Technical Audit Focused on Crawlability Issues

This is a selected part of a technical audit I've conducted as a freelancer for an agency - Hop Online.

The main goal was to allow for more frequent crawling of the valuable product pages and to come up with a strategy that satisfies the business needs, as well.

[Site] Technical Audit

This document outlines the major issues found during Hop Online's technical audit of the website.

In a nutshell

Most of the severe issues found are affecting crawlability. Crawlability is the potential of your site to be visited and read by search engine bots. It is one of the fundamentals of search engine optimization.

Crawlability issues

Before Google, or any other search engine, can evaluate and then rank your website, it should be able to visit and read your pages. This process is called crawling.

Google's official documentation on crawling

There are many factors affecting crawlability. It isn't just about the ability of a URL to be visited by a search engine crawler. A very important aspect is the distribution of the so-called "crawl budget". A search engine has finite resources and computing power, so a site should be easy to navigate through. An abundance of similar or low-value pages, redirected and 404d URLs, and more all affect crawlability negatively.

Public scorecards directory

https://securityscorecard.com/security-rating/

Issue 1: Too many pages, very little traffic

Your /security-rating/ directory contains around 5,780 pages, according to our Screaming Frog crawl. You have reported that the number is much bigger. Just around 70 of them receive any organic traffic. This means a lot of the crawl budget is being spent on pages that do not receive traffic.
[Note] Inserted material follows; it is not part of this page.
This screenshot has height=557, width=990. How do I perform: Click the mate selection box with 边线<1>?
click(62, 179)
You have to consider how important these pages are to you and what is the goal you are trying to achieve with them. This is a business decision, without which we can't provide one SEO solution.

Option 1: Move all pages, improve the content on them

You could follow something similar to the TrustPilot model and establish yourselves as the go-to platform to check the cybersecurity score of a website.

This would require:

Moving the pages to a separate domain, so you don't exhaust the crawl budget of your product site. With so many /security-rating/ pages, your core product pages are not getting enough crawling resources. Also, the intent of these pages is quite different and requires different optimization.
Improving the content on these pages so they provide value to users. This way you can establish yourselves as an authority.
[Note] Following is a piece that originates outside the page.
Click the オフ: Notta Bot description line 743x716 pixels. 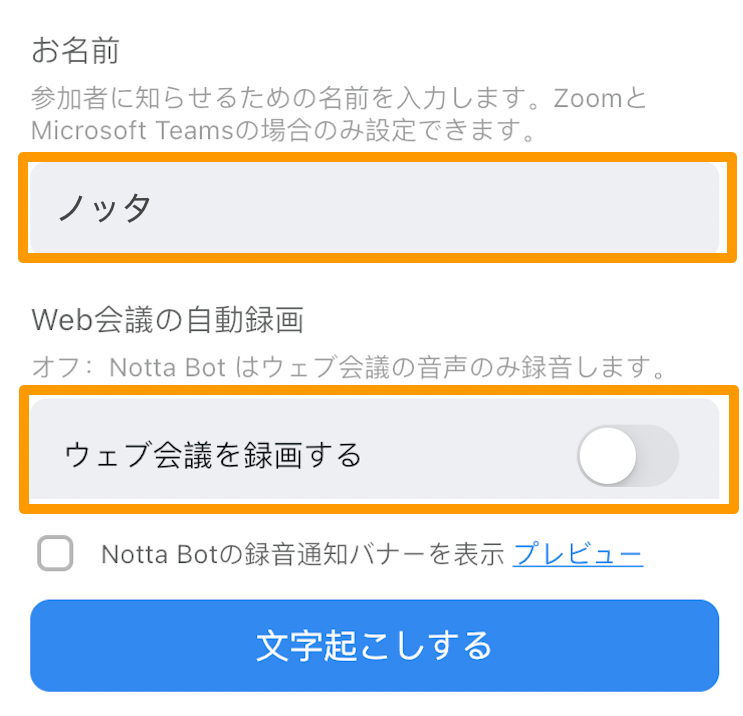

Your main product site would still benefit from this separate domain as you will keep the branding and will also have internal links pointing to it.

The biggest problem with this solution is how much time and resources it will require from your team, as this is a huge project.

Option 2: Offer Scorecards as a service only, noindex the pages

You could follow something similar to the DMCA model. One can log in, request a scorecard and also browse other scorecards (behind the login portal). Without logging in, a user can search for a domain and see a yes/no result if the domain already has a scorecard or not. If yes, there's a message to log in and claim it, if not, there's a message to log in and request a scorecard. Scorecards can be then embedded as a badge on the clients' websites and can link to the scorecard page, which will have a noindex tag.

This would require a complete change of the current logic of this portal and a lot of dev involvement.

🧐 Simply putting "noindex" pages doesn't solve the issue with extensive crawling of pages. This is why this solution is utilizing search pages (search requires user interaction, Google can't do this, so it wouldn't have so many paths to reach these pages) and login portals. This will reduce the internal links to these pages. On the other side the "noindex" will assure that this is not low quality content that you're trying to rank.

Option 3: Reduce the number of indexable Scorecard pages

You will have the Top 10, or even a Top 100, page with your most important and popular Scorecards. These will be indexable. But the page with "All scorecards" should be turned into a search page. The user can search for a domain and a result will appear with the scorecard. These scorecards will all be "noindex".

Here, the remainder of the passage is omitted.